• [YOUR ASSIGNMENT]: Could you output the whole listing exactly as it stands, minus any images?

====== SOURCE RECORDS

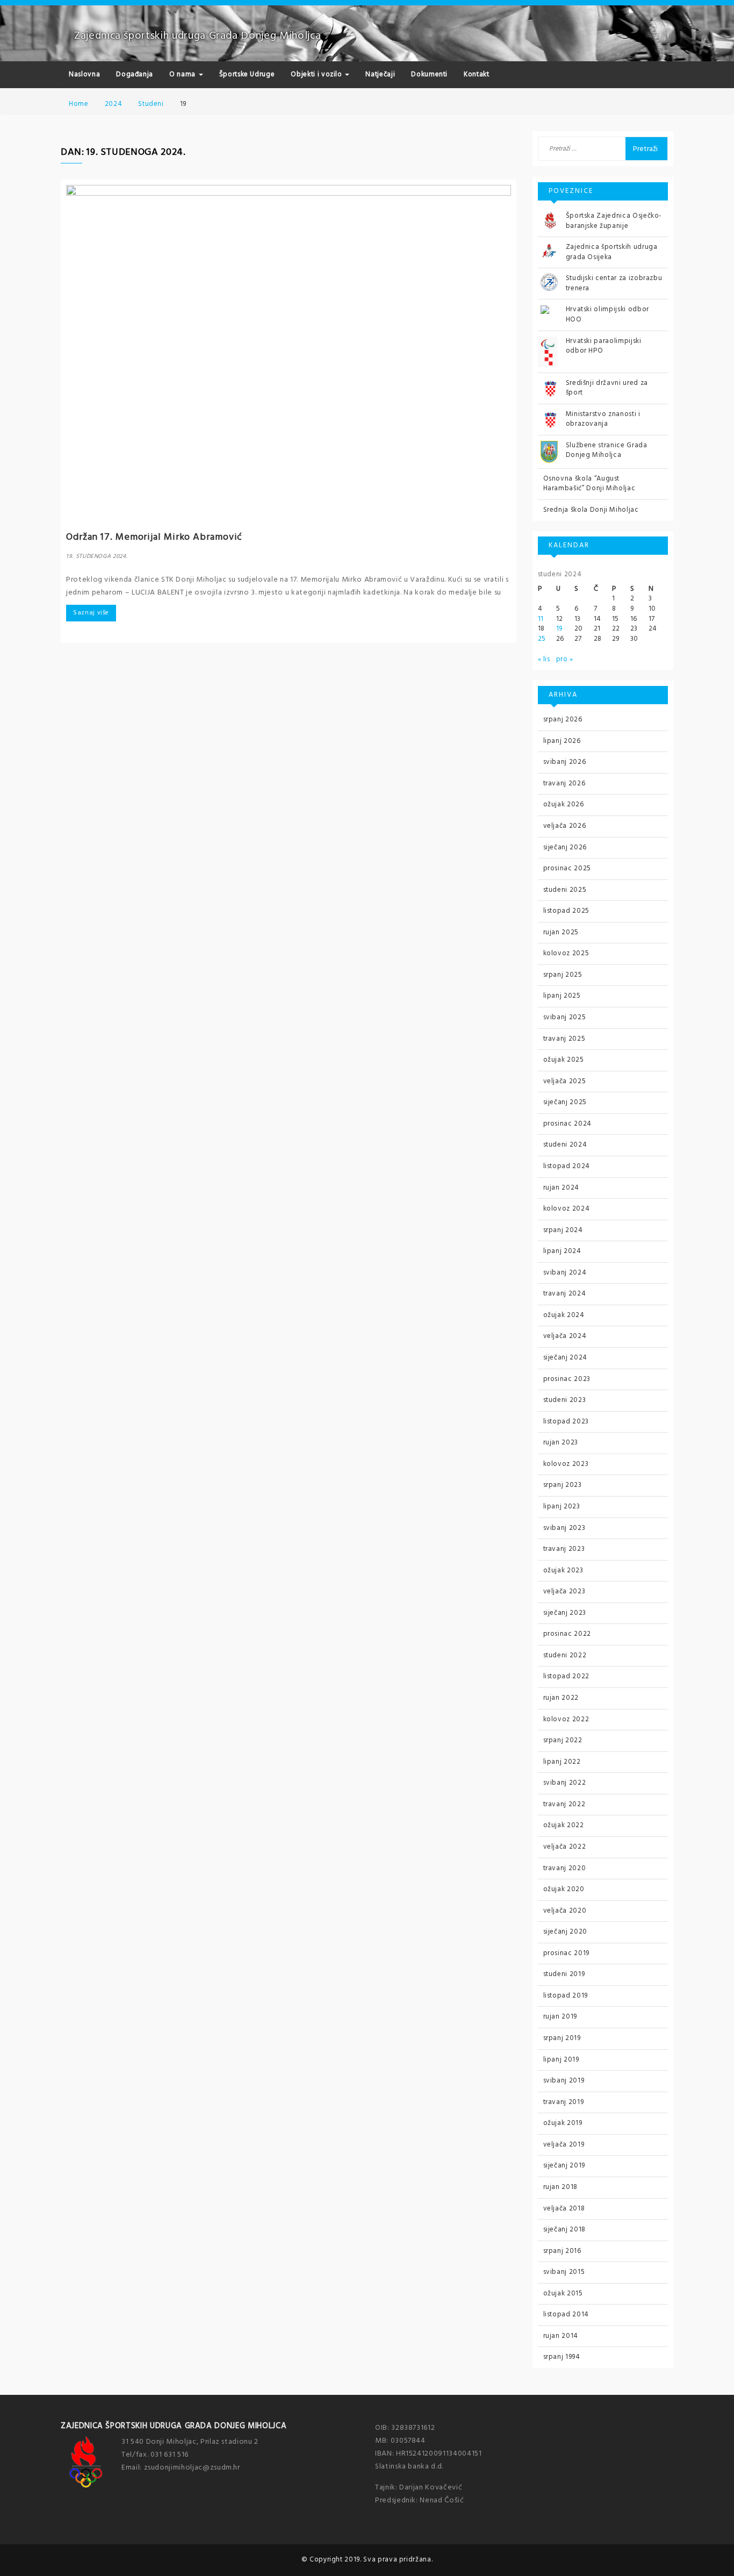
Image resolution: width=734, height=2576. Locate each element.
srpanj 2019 (562, 2038)
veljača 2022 (564, 1846)
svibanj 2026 (564, 762)
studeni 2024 (565, 1144)
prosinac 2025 (567, 868)
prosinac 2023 (567, 1379)
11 (541, 619)
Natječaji (380, 74)
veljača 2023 (564, 1591)
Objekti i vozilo (317, 74)
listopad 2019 (565, 1995)
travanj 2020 (564, 1868)
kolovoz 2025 (566, 953)
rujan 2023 (561, 1442)
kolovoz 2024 (566, 1208)
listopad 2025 (566, 911)
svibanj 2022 (564, 1782)
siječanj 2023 (564, 1613)
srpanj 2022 (562, 1740)
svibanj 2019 (564, 2080)
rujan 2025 (561, 932)
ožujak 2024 (564, 1315)
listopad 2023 (566, 1421)
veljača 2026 (564, 826)
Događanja (134, 74)
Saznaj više (91, 612)
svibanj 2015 (564, 2272)
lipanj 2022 (562, 1762)
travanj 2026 (564, 783)
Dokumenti (429, 74)
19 (559, 628)
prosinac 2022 (567, 1634)
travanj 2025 (564, 1038)
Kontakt (477, 74)
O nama (183, 74)
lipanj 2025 (562, 995)
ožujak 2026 (563, 804)
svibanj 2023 (564, 1528)
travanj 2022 (564, 1804)
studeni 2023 (564, 1400)
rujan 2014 (561, 2336)
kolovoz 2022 (566, 1719)
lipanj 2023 (561, 1506)
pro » (564, 659)
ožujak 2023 (563, 1570)
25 (542, 639)
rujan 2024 (561, 1187)
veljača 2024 (565, 1336)
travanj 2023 (564, 1549)
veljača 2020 (565, 1910)
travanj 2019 (563, 2102)
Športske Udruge (247, 74)
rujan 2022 (561, 1698)
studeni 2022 (565, 1655)
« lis (544, 659)
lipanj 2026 (562, 741)
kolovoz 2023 (566, 1464)
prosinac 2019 (566, 1953)
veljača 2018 (564, 2208)
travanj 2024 (564, 1293)
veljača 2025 (564, 1081)
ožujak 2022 (563, 1825)
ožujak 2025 (563, 1059)
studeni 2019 (564, 1974)
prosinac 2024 (567, 1123)
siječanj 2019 (564, 2165)
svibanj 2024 (565, 1272)
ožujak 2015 (563, 2293)
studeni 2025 (565, 890)
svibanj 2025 (564, 1017)
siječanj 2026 (565, 847)
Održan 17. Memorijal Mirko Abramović (154, 537)
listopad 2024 (566, 1166)
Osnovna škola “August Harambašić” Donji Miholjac (589, 484)
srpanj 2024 (563, 1230)
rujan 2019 (560, 2016)
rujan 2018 (560, 2187)
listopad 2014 (566, 2314)
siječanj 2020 (565, 1931)
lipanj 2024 (562, 1251)
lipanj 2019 (561, 2059)
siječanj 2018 (564, 2229)
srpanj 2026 (562, 719)
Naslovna (84, 74)
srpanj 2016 (562, 2251)
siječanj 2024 (565, 1357)
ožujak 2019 (562, 2123)
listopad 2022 (566, 1676)
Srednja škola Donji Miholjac (591, 510)
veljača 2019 (564, 2144)
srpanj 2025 (562, 975)
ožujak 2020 (564, 1889)
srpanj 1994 (561, 2357)
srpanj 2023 (562, 1485)
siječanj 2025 (565, 1102)
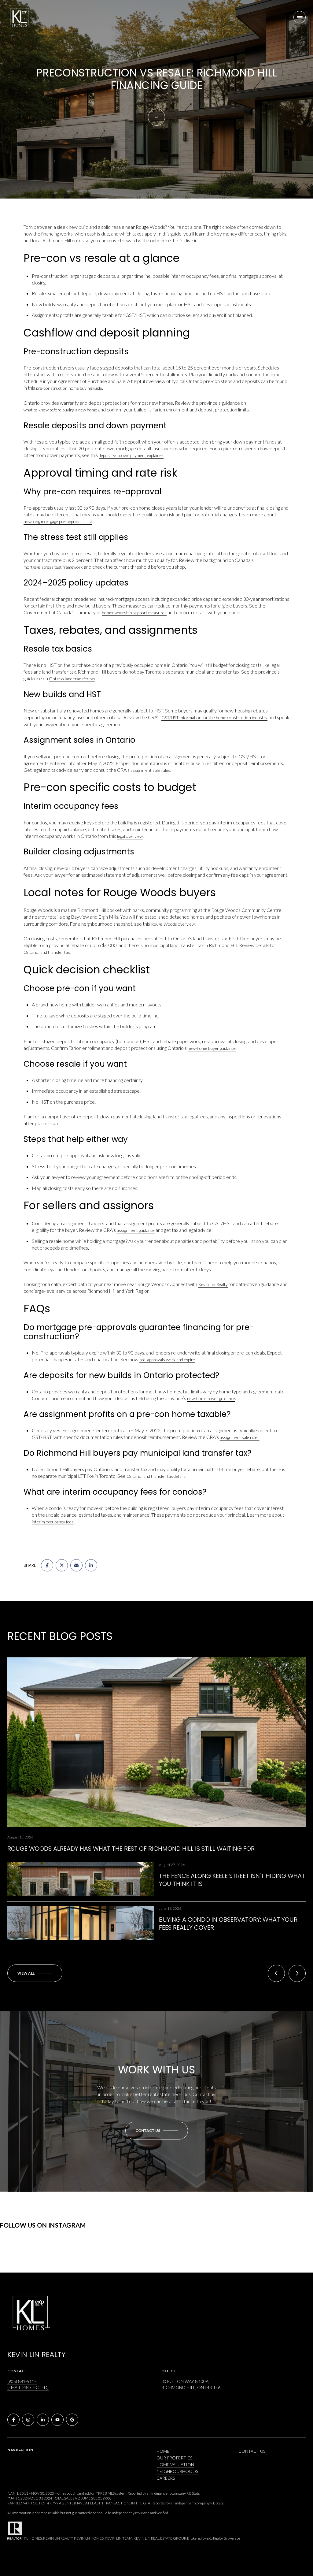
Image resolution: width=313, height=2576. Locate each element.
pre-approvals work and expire (167, 1359)
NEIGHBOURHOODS (177, 2471)
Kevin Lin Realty (213, 1284)
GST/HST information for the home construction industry (214, 717)
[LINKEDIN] (43, 2420)
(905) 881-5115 (22, 2381)
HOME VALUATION (175, 2464)
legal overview (130, 836)
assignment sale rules (150, 770)
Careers (165, 2478)
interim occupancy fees (53, 1521)
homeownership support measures (134, 612)
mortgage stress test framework (53, 567)
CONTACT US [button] (251, 2451)
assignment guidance (136, 1230)
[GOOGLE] (72, 2420)
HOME (162, 2451)
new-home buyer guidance (212, 1048)
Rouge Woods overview (173, 924)
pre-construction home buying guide (69, 388)
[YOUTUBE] (57, 2420)
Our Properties (174, 2457)
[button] (156, 2130)
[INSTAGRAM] (28, 2420)
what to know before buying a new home (60, 409)
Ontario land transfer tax (72, 678)
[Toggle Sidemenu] (299, 17)
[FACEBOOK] (13, 2420)
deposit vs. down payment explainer (131, 455)
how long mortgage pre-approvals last (58, 521)
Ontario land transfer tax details (156, 1476)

============

• [REPLY]:
Image resolution: width=734, height=2576. Locate each element.
srpanj 2019 (562, 2038)
veljača 2022 (564, 1846)
svibanj 2026 (564, 762)
studeni 2024 (565, 1144)
prosinac 2025 (567, 868)
prosinac 2023 (567, 1379)
11 (541, 619)
Natječaji (380, 74)
veljača 2023 (564, 1591)
Objekti i vozilo (317, 74)
listopad 2019 (565, 1995)
travanj 2020 (564, 1868)
kolovoz 2025 (566, 953)
rujan 2023 (561, 1442)
kolovoz 2024 (566, 1208)
listopad 2025 (566, 911)
svibanj 2022 (564, 1782)
siječanj 2023 (564, 1613)
srpanj 2022 (562, 1740)
svibanj 2019 (564, 2080)
rujan 2025 (561, 932)
ožujak 2024 (564, 1315)
listopad 2023 (566, 1421)
veljača 2026 (564, 826)
Događanja (134, 74)
Saznaj više (91, 612)
svibanj 2015 (564, 2272)
lipanj 2022 (562, 1762)
travanj 2026 (564, 783)
Dokumenti (429, 74)
19 (559, 628)
prosinac 2022 (567, 1634)
travanj 2025 (564, 1038)
Kontakt (477, 74)
O nama (183, 74)
lipanj 2025 (562, 995)
ožujak 2026 (563, 804)
svibanj 2023 (564, 1528)
travanj 2022 (564, 1804)
studeni 2023 (564, 1400)
rujan 2014 (561, 2336)
kolovoz 2022 (566, 1719)
lipanj 2023 (561, 1506)
pro » (564, 659)
ožujak 2023 (563, 1570)
25 (542, 639)
rujan 2024 (561, 1187)
veljača 2024 (565, 1336)
travanj 2023 (564, 1549)
veljača 2020 (565, 1910)
travanj 2019 (563, 2102)
Športske Udruge (247, 74)
rujan 2022 (561, 1698)
studeni 2022 (565, 1655)
« lis (544, 659)
lipanj 2026 (562, 741)
kolovoz 2023 (566, 1464)
prosinac 2019 (566, 1953)
veljača 2018 (564, 2208)
travanj 2024 (564, 1293)
veljača 2025 (564, 1081)
ožujak 2022 (563, 1825)
ožujak 2025 (563, 1059)
studeni 2019 (564, 1974)
prosinac 2024 (567, 1123)
siječanj 2019 (564, 2165)
svibanj 2024 (565, 1272)
ožujak 2015 (563, 2293)
studeni 2025 (565, 890)
svibanj 2025 (564, 1017)
siječanj 2026 (565, 847)
Održan 17. Memorijal Mirko Abramović (154, 537)
listopad 2024 (566, 1166)
Osnovna škola “August Harambašić” Donji Miholjac (589, 484)
srpanj 2024 (563, 1230)
rujan 2019 (560, 2016)
rujan 2018 (560, 2187)
listopad 2014 (566, 2314)
siječanj 2020 (565, 1931)
lipanj 2024 (562, 1251)
lipanj 2019 (561, 2059)
siječanj 2018 (564, 2229)
srpanj 2026 (562, 719)
Naslovna (84, 74)
srpanj 2016 (562, 2251)
siječanj 2024 (565, 1357)
ožujak 2019 (562, 2123)
listopad 2022 (566, 1676)
Srednja škola Donji Miholjac (591, 510)
veljača 2019 (564, 2144)
srpanj 2025 (562, 975)
ožujak 2020 (564, 1889)
srpanj 1994 (561, 2357)
srpanj 2023 (562, 1485)
siječanj 2025 (565, 1102)
Image resolution: width=313, height=2576. Locate each element.
pre-approvals work and expire (167, 1359)
NEIGHBOURHOODS (177, 2471)
Kevin Lin Realty (213, 1284)
GST/HST information for the home construction industry (214, 717)
[LINKEDIN] (43, 2420)
(905) 881-5115 (22, 2381)
HOME VALUATION (175, 2464)
legal overview (130, 836)
assignment sale rules (150, 770)
Careers (165, 2478)
interim occupancy fees (53, 1521)
homeownership support measures (134, 612)
mortgage stress test framework (53, 567)
CONTACT US [button] (251, 2451)
assignment guidance (136, 1230)
[GOOGLE] (72, 2420)
HOME (162, 2451)
new-home buyer guidance (212, 1048)
Rouge Woods overview (173, 924)
pre-construction home buying guide (69, 388)
[YOUTUBE] (57, 2420)
Our Properties (174, 2457)
[button] (156, 2130)
[INSTAGRAM] (28, 2420)
what to know before buying a new home (60, 409)
Ontario land transfer tax (72, 678)
[Toggle Sidemenu] (299, 17)
[FACEBOOK] (13, 2420)
deposit vs. down payment explainer (131, 455)
how long mortgage pre-approvals last (58, 521)
Ontario land transfer tax details (156, 1476)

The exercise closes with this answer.